Ma allora cos'è la libertà? In verità un individuo completamente libero non matura alcun pensiero criminale, non pensa di andare in strada ad ammazzare la gente, a meno che non sia uno squilibrato mentale. E badate bene, se oggi esistono molte persone che in testa hanno solo armi e guerre, è perché questo è il modello culturale che il sistema inculca. Ed è sempre la scuola istituzionale che insegna a competere, a lottare, ad essere mentalmente e fisicamente aggressivi, il bullismo è un fenomeno che nasce anche a scuola, lì stanno i ragazzini, lì si propaga, lì è in preoccupante aumento, i bambini non sanno più relazionarsi se non a spintoni e accuse reciproche, non sanno solidarizzare. E' il sistema che crea tutto questo. e non veniteci a dire che lo Stato fa di tutto per infondere modelli di solidarietà. Accendete la tv e vedrete. Le parole poi non servono, i bambini imparano copiando i fatti degli adulti, non le loro belle parole. La pedagogia violenta dello stato è il modello educativo imperante. Un popolo davvero libero è invece sereno, e quando un popolo è sereno pensa alla vita, non a produrre il male o la morte. E questa serenità -data dalla completa libertà- è quella di pensare di poter fare, che non vuol dire fare. Cioè, tra il FARE e il SAPERE DI POTERLO FARE c'è un universo di mezzo. Facciamo un esempio concreto finché la rete è ancora relativamente libera: adesso io, se lo volessi, potrei mandare delle minacce a chi non mi piace. Potrei farlo, ho questa libertà, ma questa libertà è soprattutto la libertà di scegliere se mandare la minaccia o meno, cioè libertà di sapere di poterlo fare senza l'assillo del controllo. Qual è la discriminante? La mia coscienza, nonché la mia serenità conseguente alla mia condizione di libertà, mi dice di non farlo, mi dice che, se mando una minaccia, questo atto è una sciocchezza sterile e puerile, quindi lascio perdere ben volentieri perché devo dedicarmi alle cose più importanti. Le cose più importanti, in una condizione di libertà e di serenità, sono tutte legate alla convivialità (Ivan Illich), ai rapporti umani, alla solidarietà, allo sviluppo della vita. In libertà si pensa a vivere e a lasciar vivere.

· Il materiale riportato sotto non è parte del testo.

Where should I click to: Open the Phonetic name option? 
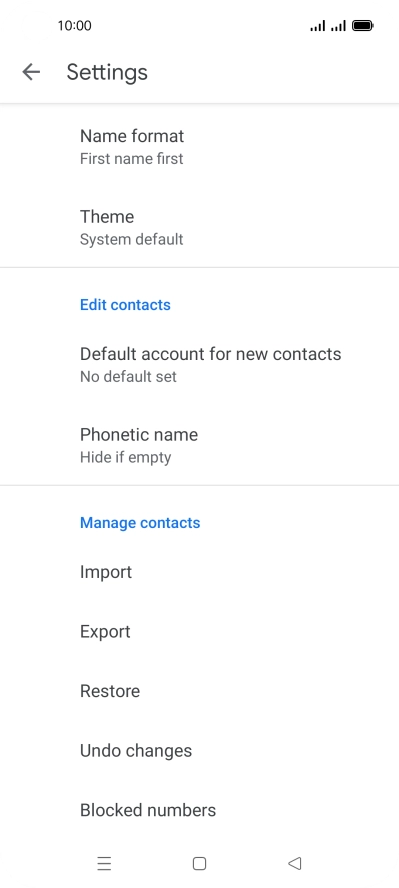199,445
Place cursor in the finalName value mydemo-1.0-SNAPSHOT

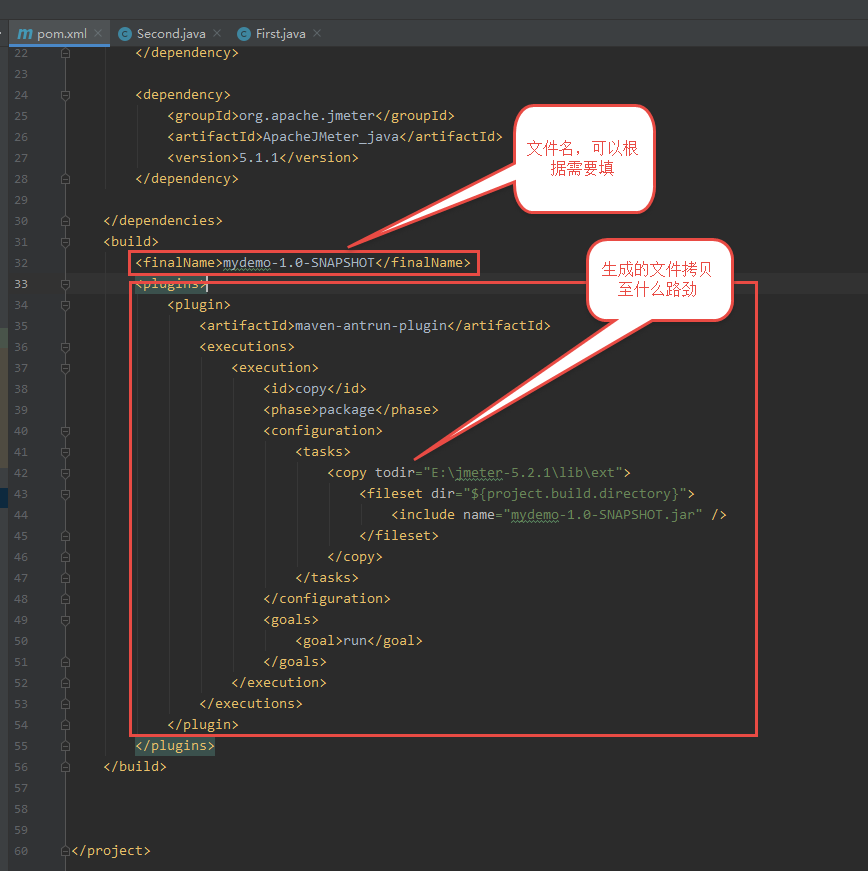pos(298,263)
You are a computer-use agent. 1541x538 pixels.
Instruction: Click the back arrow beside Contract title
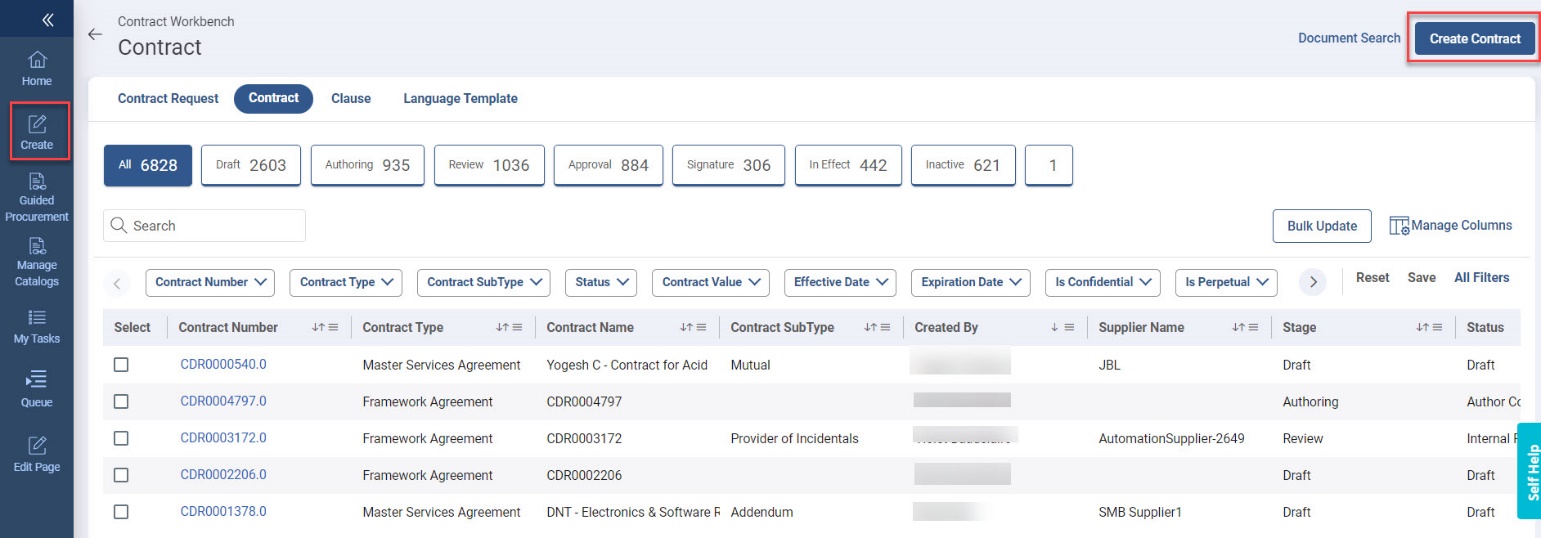pyautogui.click(x=95, y=35)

Nei sistemi statali, controllati, normati, coercitivi, gerarchizzati, la convivialità non esiste, non può esistere, e non deve esistere! Sennò a che serve quella struttura di controllo e di repressione di nome Stato? E siccome nello stato non esiste la cultura della vita e della convivialità e della solidarietà, i crimini dilagano e servono anche come sfogo all'alienazione personale. Non si sopporta una persona? Allora ci si sfoga mandandole minacce, critiche, dispetti, accuse. Si conclude qualcosa? No. Questo è il sistema violento, tutto il contrario dell'anarchia. E più il sistema vuole mettere sotto controllo i sudditi, più si vive in cattività. Con lo stato si vive in cattività! Capite il senso della parola cattività? Allora la gente, la massa, guarda ai singoli crimini generati dal sistema e si aggrappa a quest'ultimo per poterli sconfiggere. Che terribile inganno! Qualcuno aveva detto: 'la legge non ha mai reso l'Uomo un tantino più giusto'. Nessuno può smentire quest'affermazione di Thoreau. Ormai è anche Storia. Una Storia che ha però solo 5000 anni circa. Ma allora prima dello Stato non c'erano crimini? Molti di meno, è accertato. Purtroppo l'immagine che il sistema censoreo dà delle nostre origini è sempre quella del bruto ominide con la clava e la bava alla bocca e in lotta con tutti. Ma che sciocchezza antropologica! Semmai è lo Stato che ha inventato guerre e confini, e pure le armi per far difendere i confini. Prima dello Stato si viveva in armonia e in solidarietà, in amabile anarchia, e questo blog l'ha ampiamente dimostrato con questo post. (lo trovate anche in fondo a questo articolo, nelle faq).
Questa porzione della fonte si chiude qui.